Task instructions »
Excluding pictures, give the entries again exactly as they appear.

Saved data entries
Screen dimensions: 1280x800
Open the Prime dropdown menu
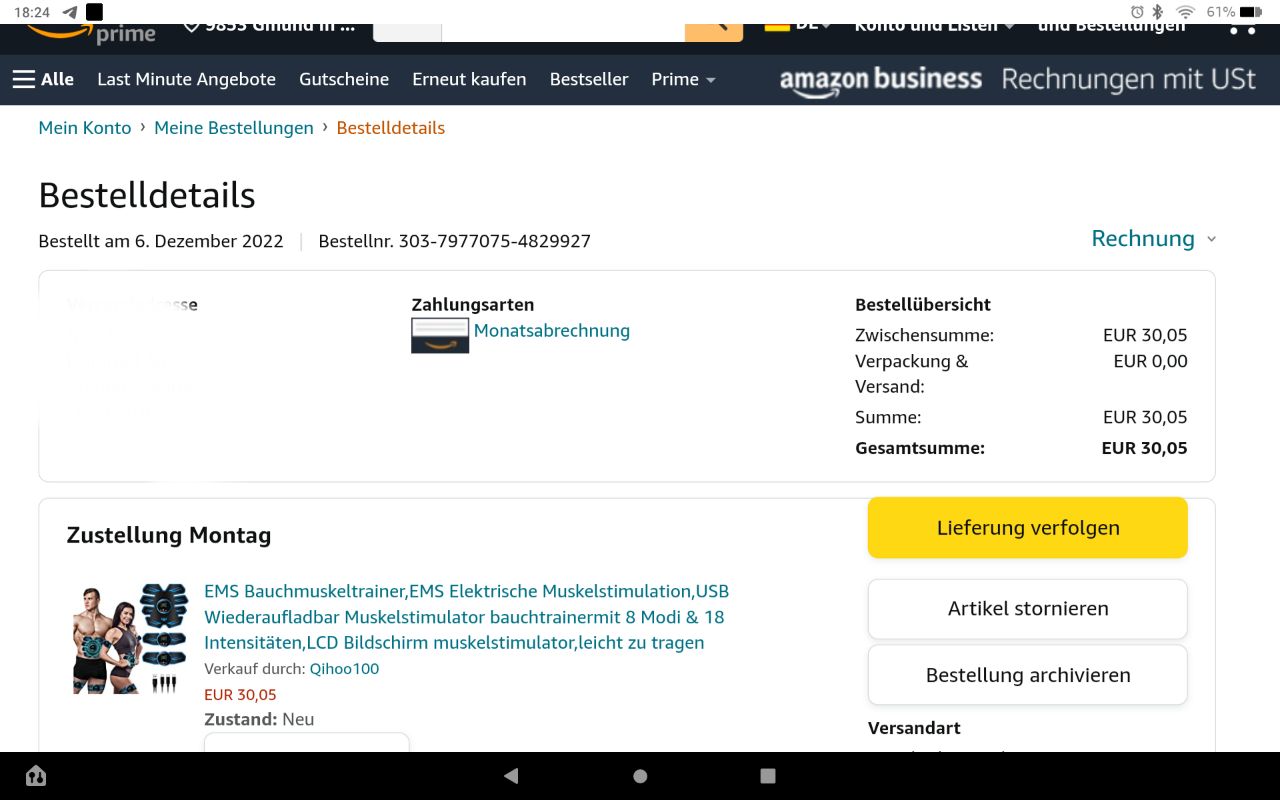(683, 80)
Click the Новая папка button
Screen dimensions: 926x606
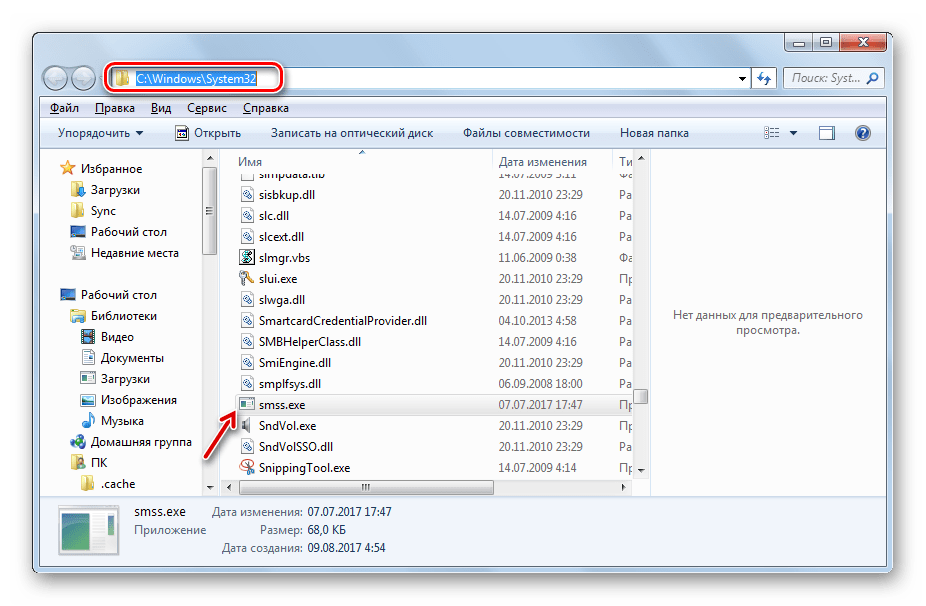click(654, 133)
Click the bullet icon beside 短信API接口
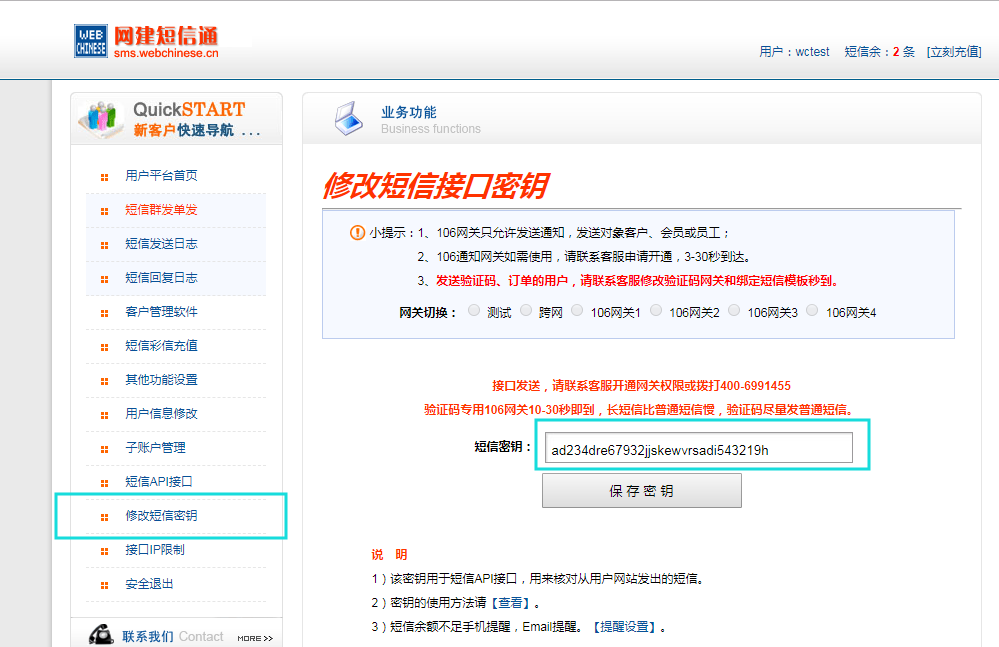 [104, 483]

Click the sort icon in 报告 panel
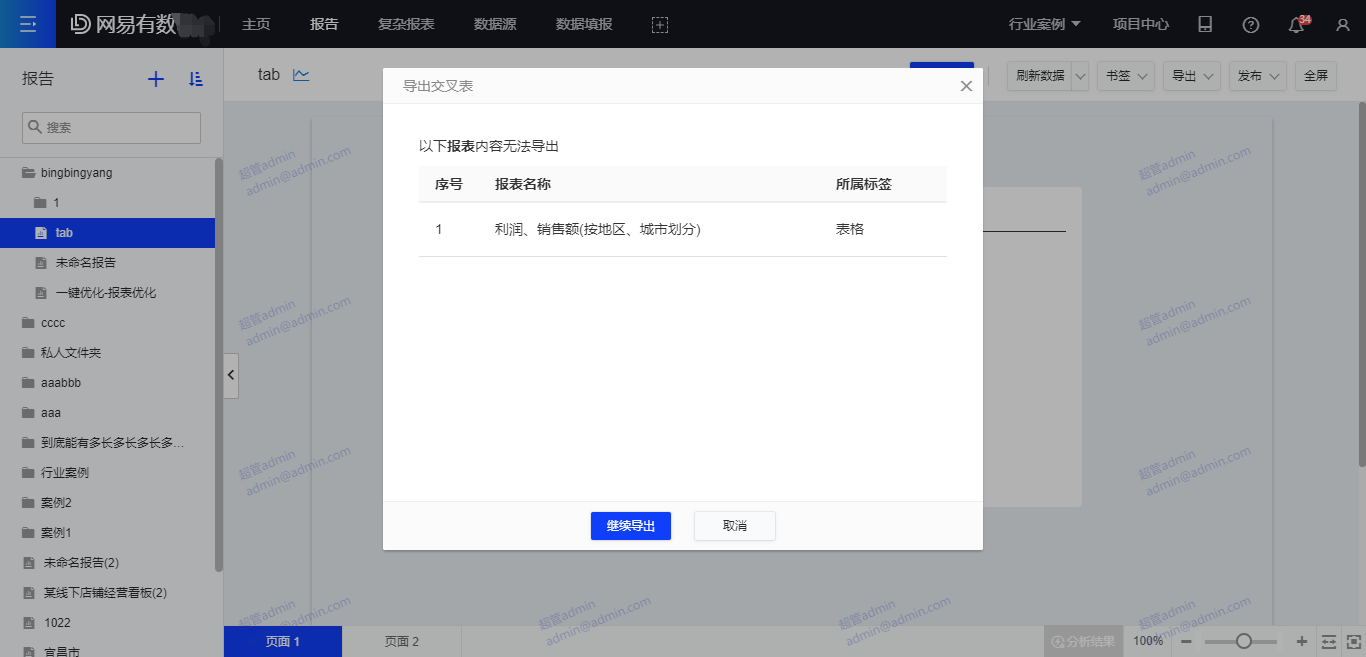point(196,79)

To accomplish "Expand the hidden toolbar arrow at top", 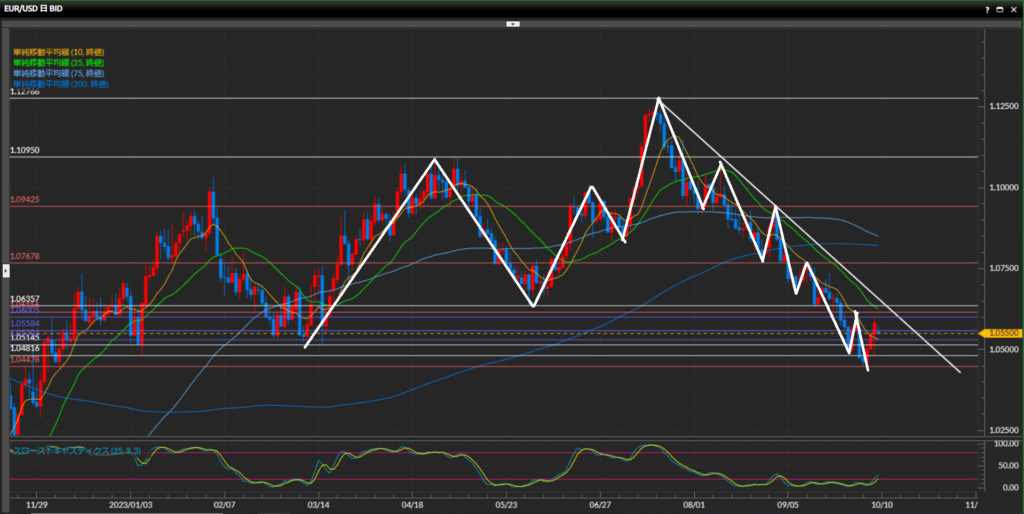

Your solution »
Screen dimensions: 1280x800
Open the Prime dropdown menu
(683, 80)
Click the Новая папка button
Screen dimensions: 926x606
click(654, 133)
Click the bullet icon beside 短信API接口
 [104, 483]

Click the sort icon in 报告 panel
point(196,79)

To accomplish "Expand the hidden toolbar arrow at top", 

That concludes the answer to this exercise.